Banks are beginning to worry about their loans tied to oil and gas industry as they predict widespread defaults in repayments. Midstates Petroleum Company Inc (OTCMKTS:MPOY), Linn Energy LLC (NASDAQ:LINE) and SandRidge Energy Inc. (OTCMKTS:SDOC) are some of the energy companies already strained to the point of exhausting their existing revolving credit facilities. That portends disaster.
Drawing down credit facilities means that Linn Energy LLC (NASDAQ:LINE) and its peers could be more vulnerable if crude prices remain low or decline further. If energy borrowers go bankrupt, banks could be left with huge losses to deal with considering that some of the energy companies might not even have enough assets to cover their revolving loans. In times of bankruptcy, repayment of revolving credit is given first priority.
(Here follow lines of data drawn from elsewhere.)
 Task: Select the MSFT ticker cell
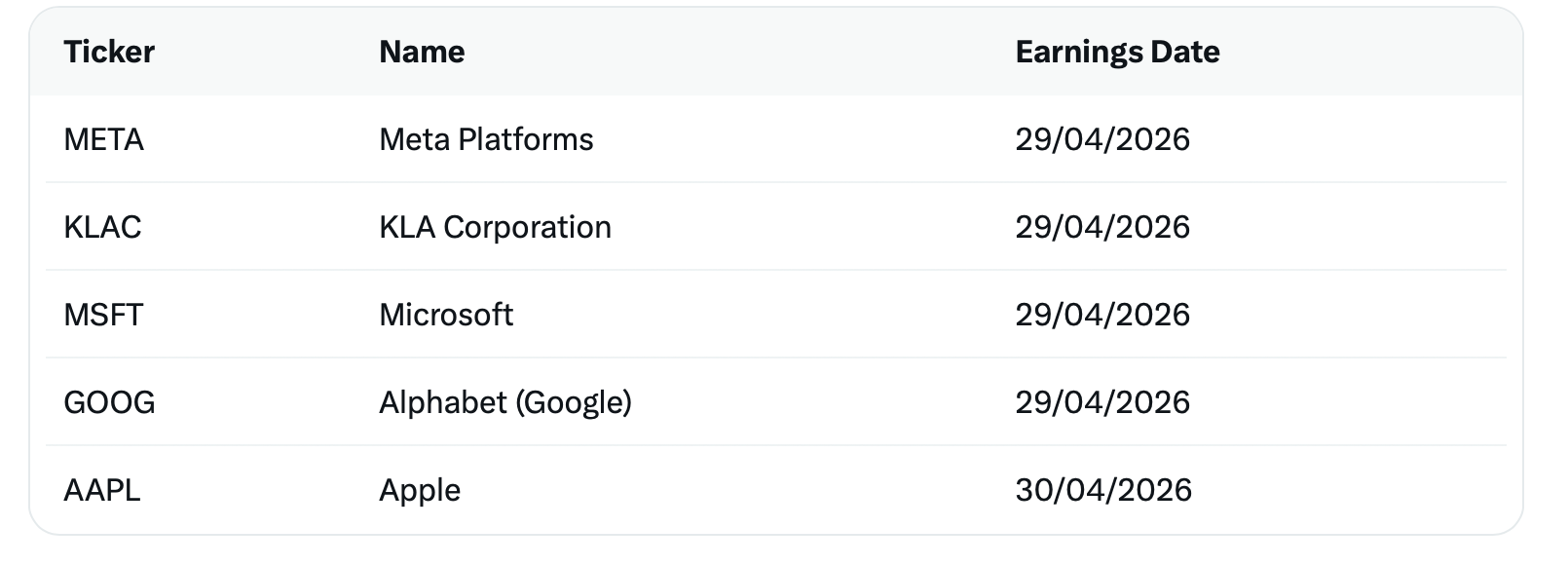click(x=103, y=315)
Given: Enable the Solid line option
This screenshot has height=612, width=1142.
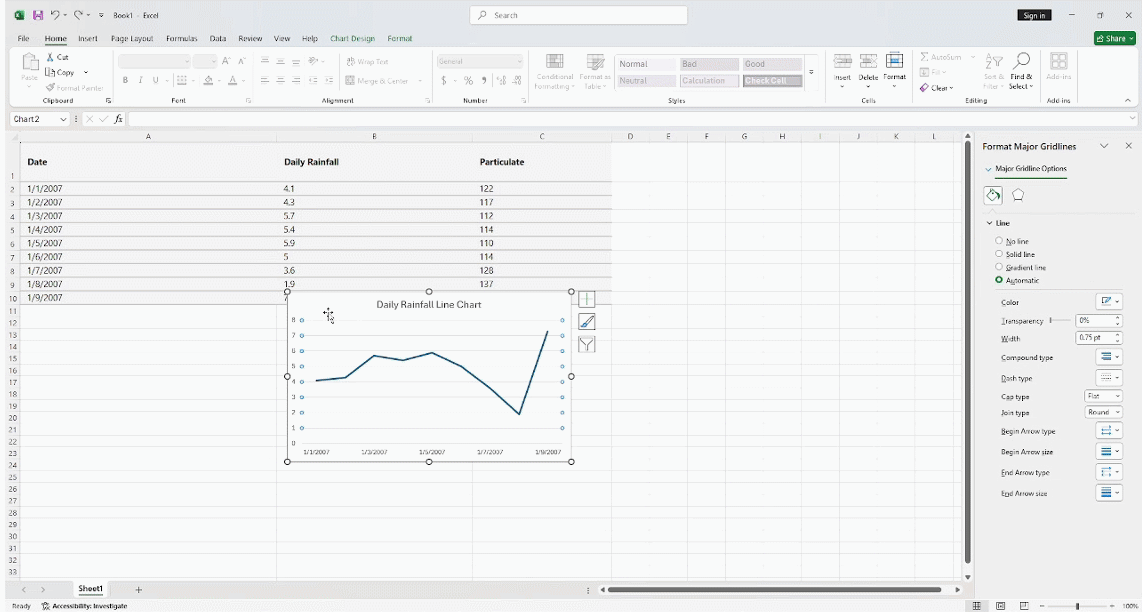Looking at the screenshot, I should click(x=998, y=253).
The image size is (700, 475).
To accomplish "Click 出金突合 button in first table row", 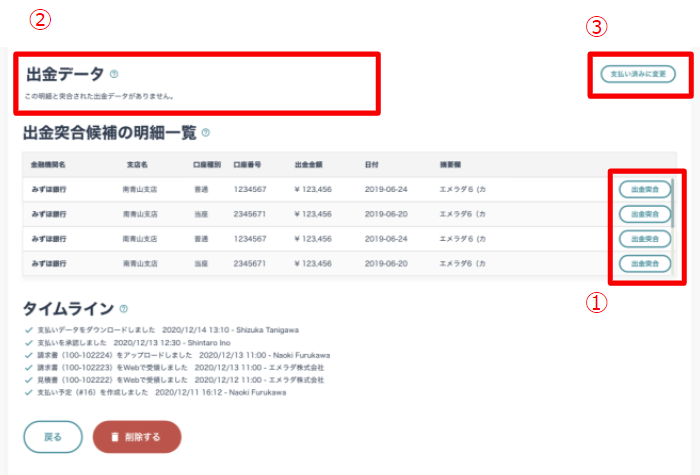I will 645,189.
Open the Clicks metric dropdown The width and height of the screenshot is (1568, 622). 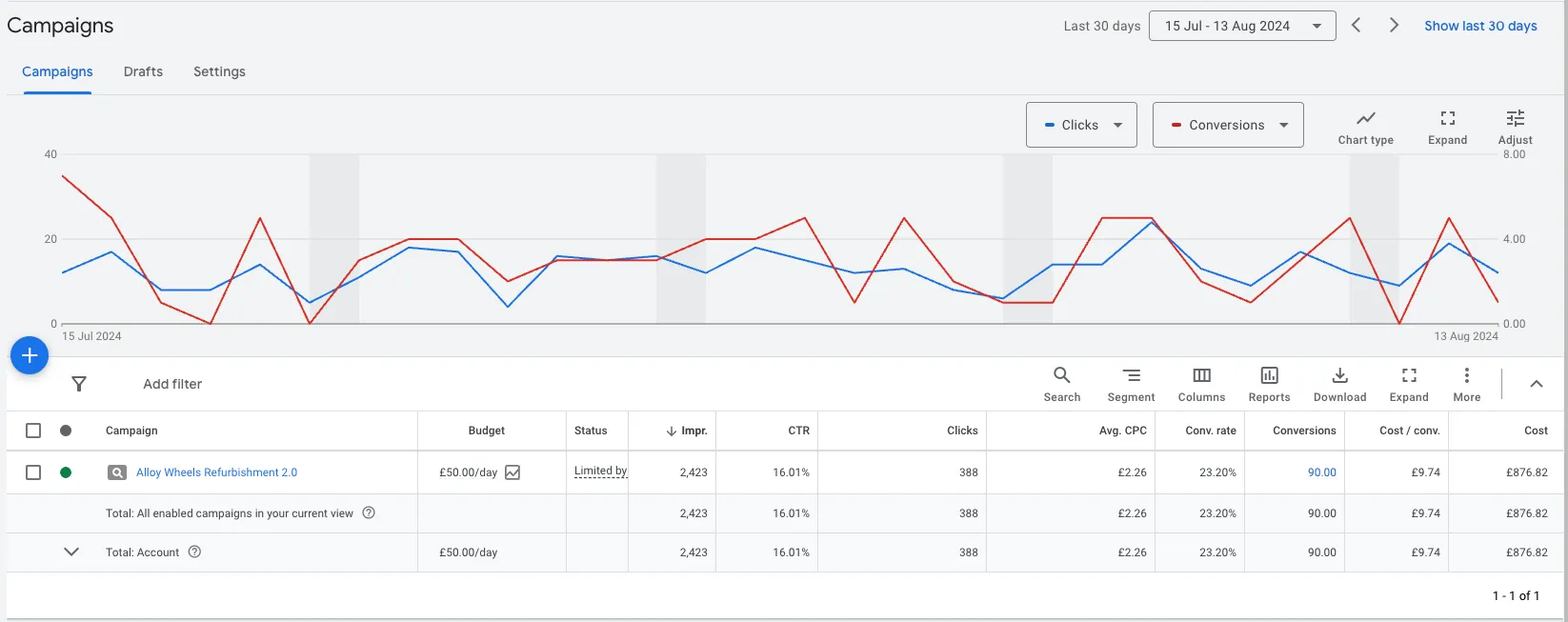click(1081, 125)
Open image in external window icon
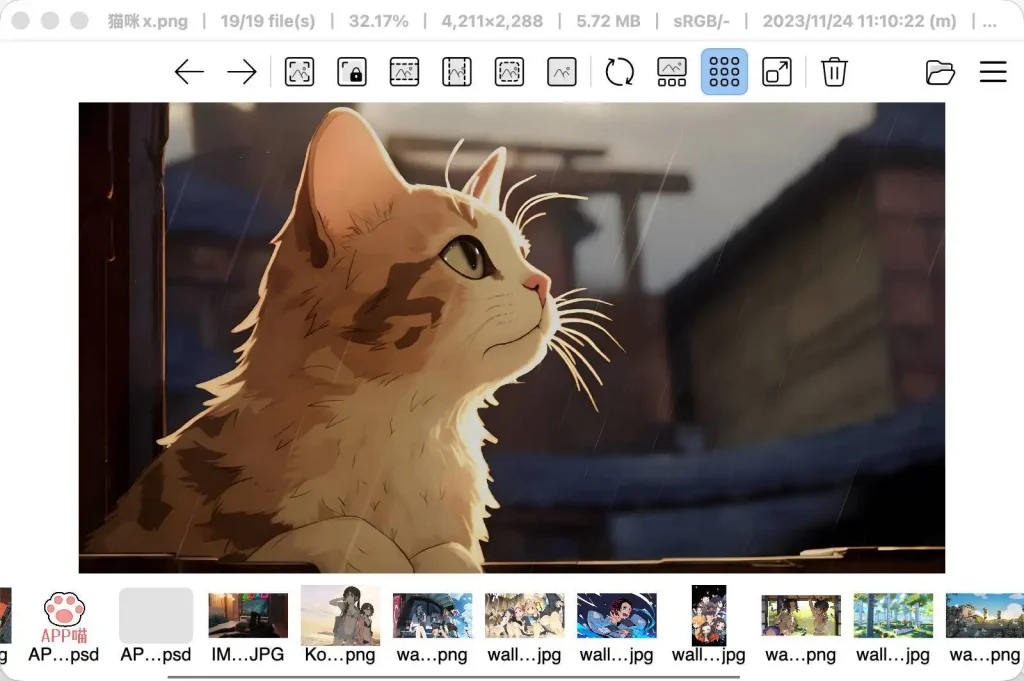The height and width of the screenshot is (681, 1024). pyautogui.click(x=777, y=72)
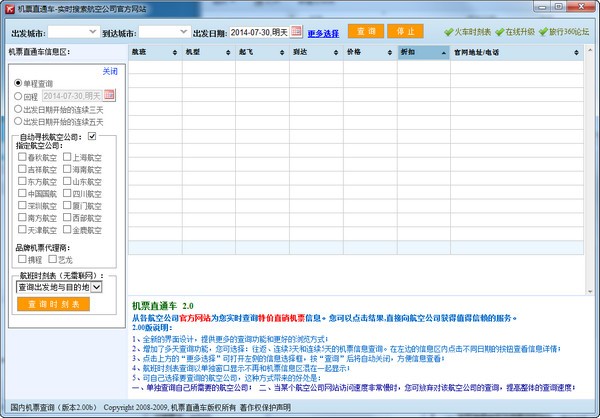
Task: Select the 回程 return trip radio button
Action: coord(18,95)
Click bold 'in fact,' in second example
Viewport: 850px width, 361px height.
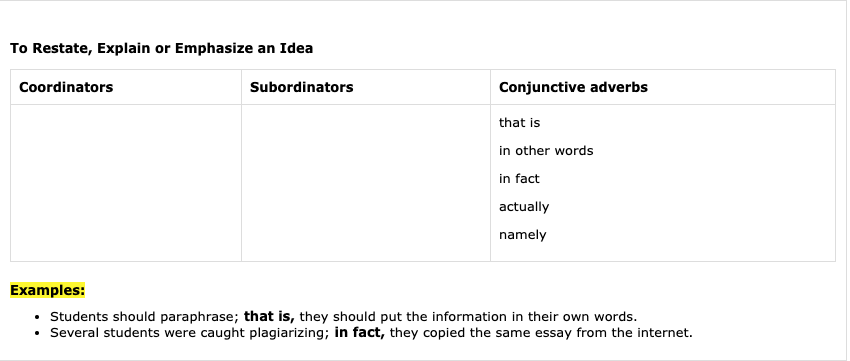[x=359, y=332]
$1.5 billion of credit line drawn
In the case of Linn Energy LLC (NASDAQ:LINE), Midstates Petroleum and SandRidge, the companies depleted their revolving credits in the recent weeks, drawing more than $1.5 billion. Linn borrowed $919 million that was remaining under its $4 billion credit facility backed by Wells Fargo and others. Midstates on its part draw all the $249 million that was left in its $750 million credit line led by SunTrust Banks. SandRidge on its part exhausted its $1 billion revolving credit line by drawing all the $489 million that was left in the facility.
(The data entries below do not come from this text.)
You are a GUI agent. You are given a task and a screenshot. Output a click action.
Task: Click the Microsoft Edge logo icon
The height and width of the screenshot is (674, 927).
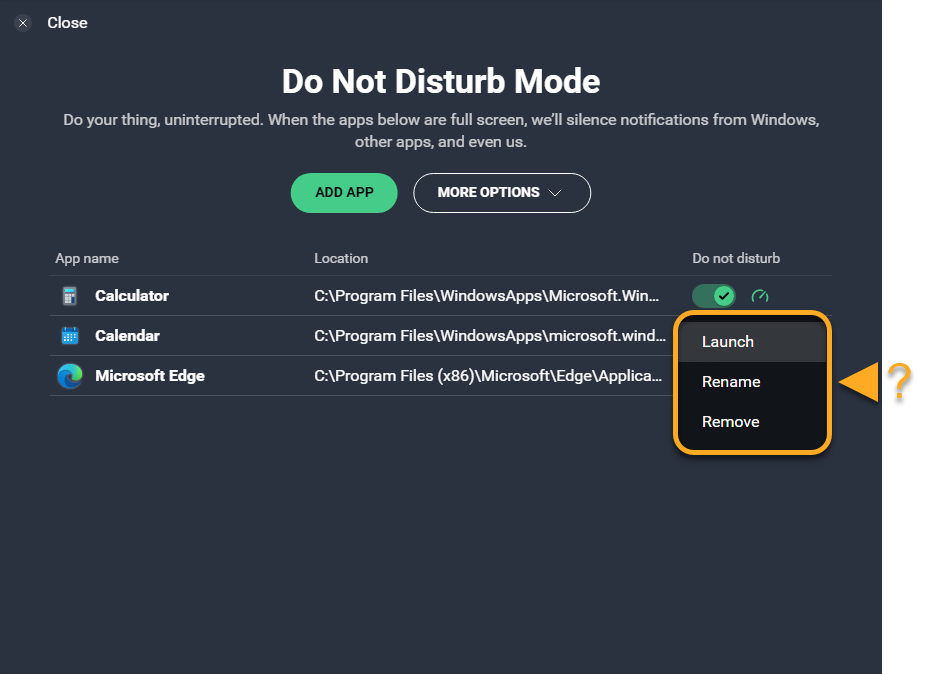[x=69, y=376]
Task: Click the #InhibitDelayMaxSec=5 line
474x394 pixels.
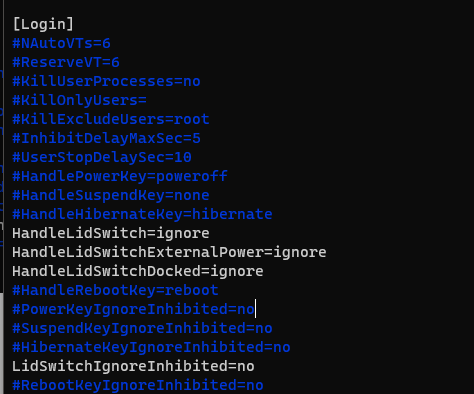Action: coord(106,138)
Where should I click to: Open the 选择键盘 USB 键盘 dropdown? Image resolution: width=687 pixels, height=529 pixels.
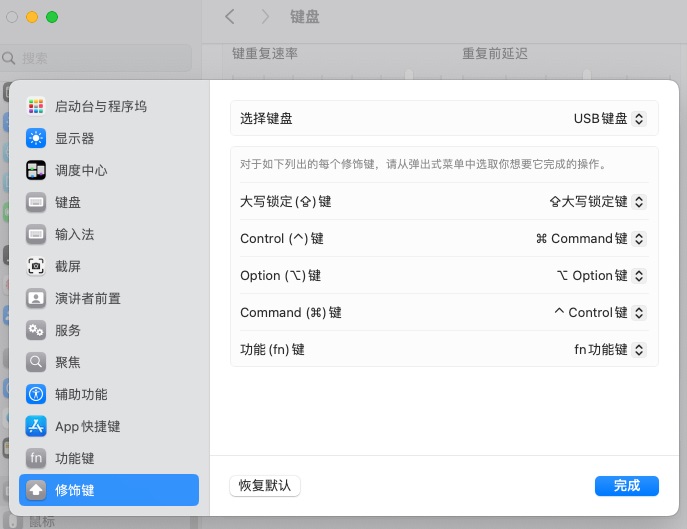(609, 119)
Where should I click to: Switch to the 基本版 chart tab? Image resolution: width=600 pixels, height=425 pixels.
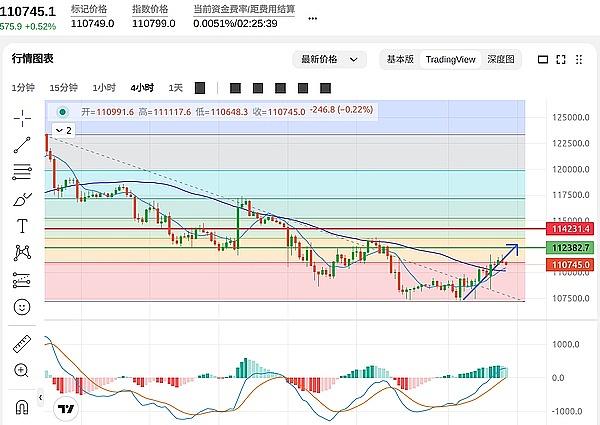pyautogui.click(x=400, y=59)
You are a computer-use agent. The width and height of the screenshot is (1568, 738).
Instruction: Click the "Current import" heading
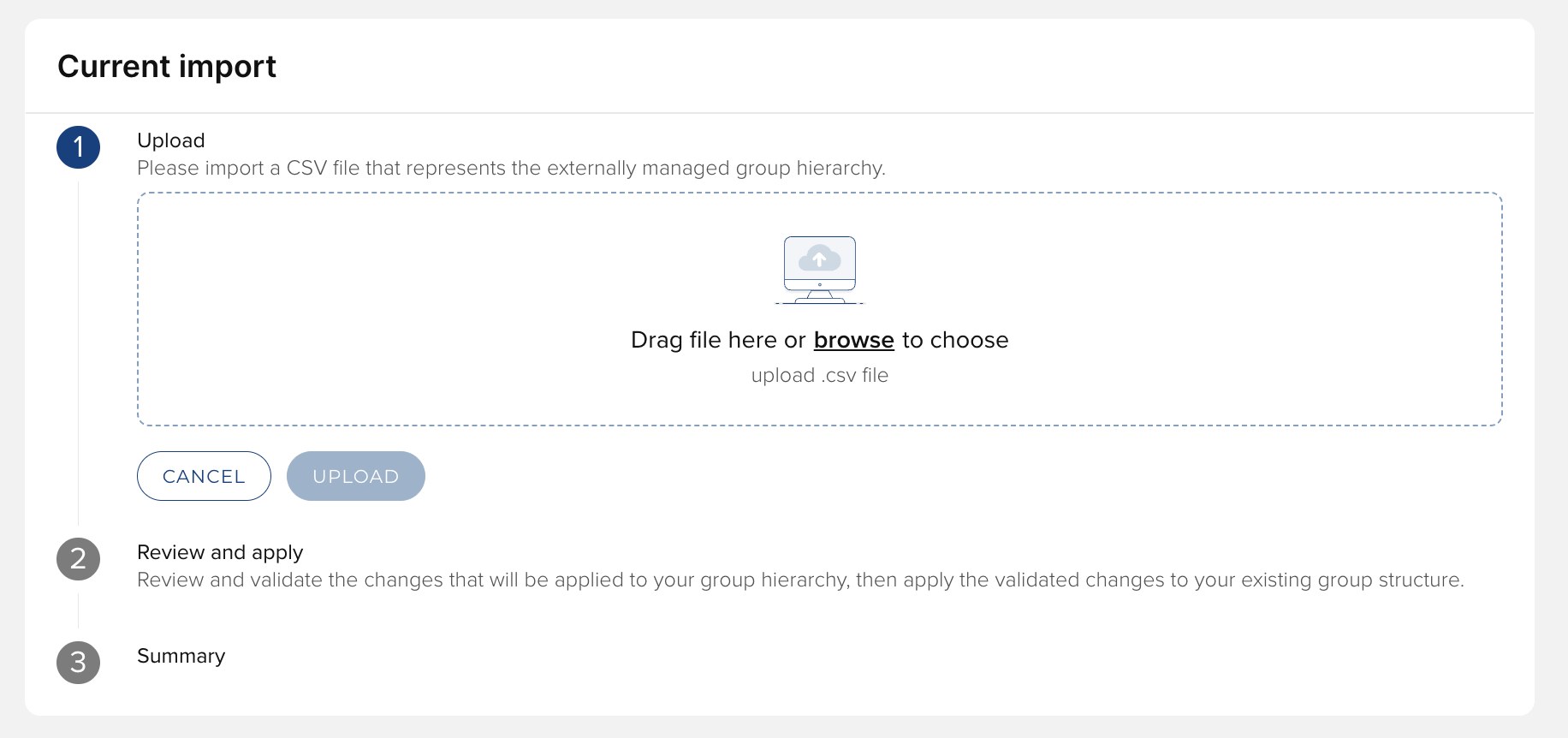pyautogui.click(x=167, y=66)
How will they cover short-term funding gaps?
Revolving credit facilities are designed to cover short-term cash needs and they are typically looked at credit cards for companies. Therefore, if a company draws its full credit facility, it becomes difficult to cover urgent funding gaps, especially when the environment is hostile to negotiate for a fresh credit line without first repaying the previous one.
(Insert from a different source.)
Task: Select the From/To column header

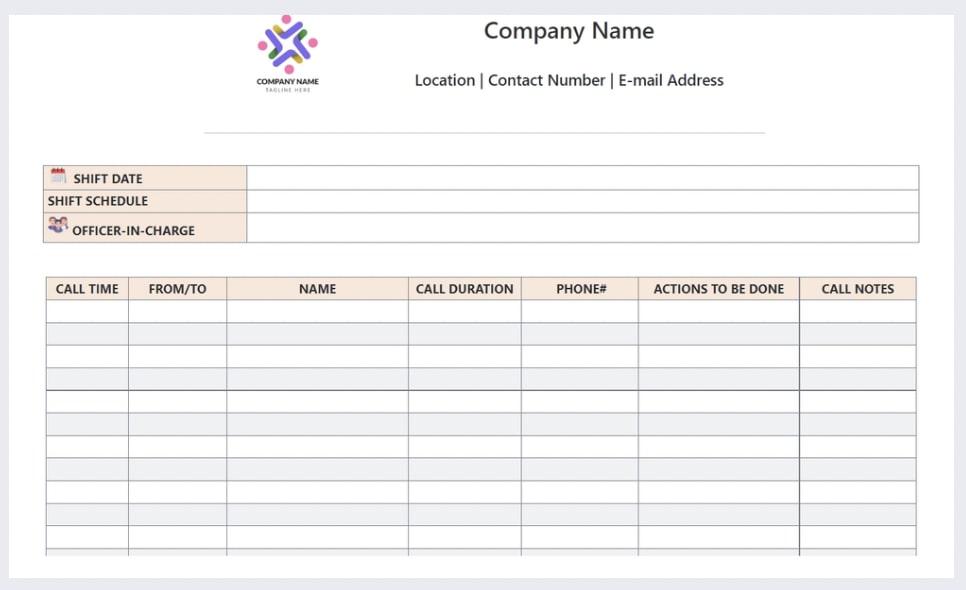Action: (x=177, y=289)
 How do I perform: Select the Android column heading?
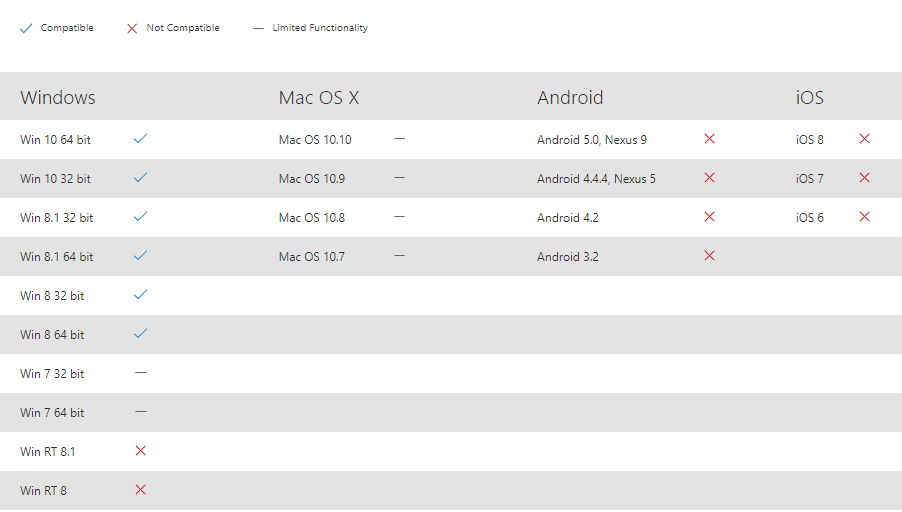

Value of assets held is shrinking
For banks, it is not just about companies exhausting their credit facilities, but the fact that falling oil means that the assets those companies hold aren’t enough to covert debts in case of a bankruptcy. For example, Quicksilver Resources’ asset sales only yielded $245 million yet the company owed $273 million under its revolving loan.
What next for banks
A number of banks are already boosting their energy loan reserves and others are warning of amounting loan losses if their energy borrowers default. Other banks are already contemplating selling their revolving credit loans to distressed-debt funds to at least hedge against the looming losses.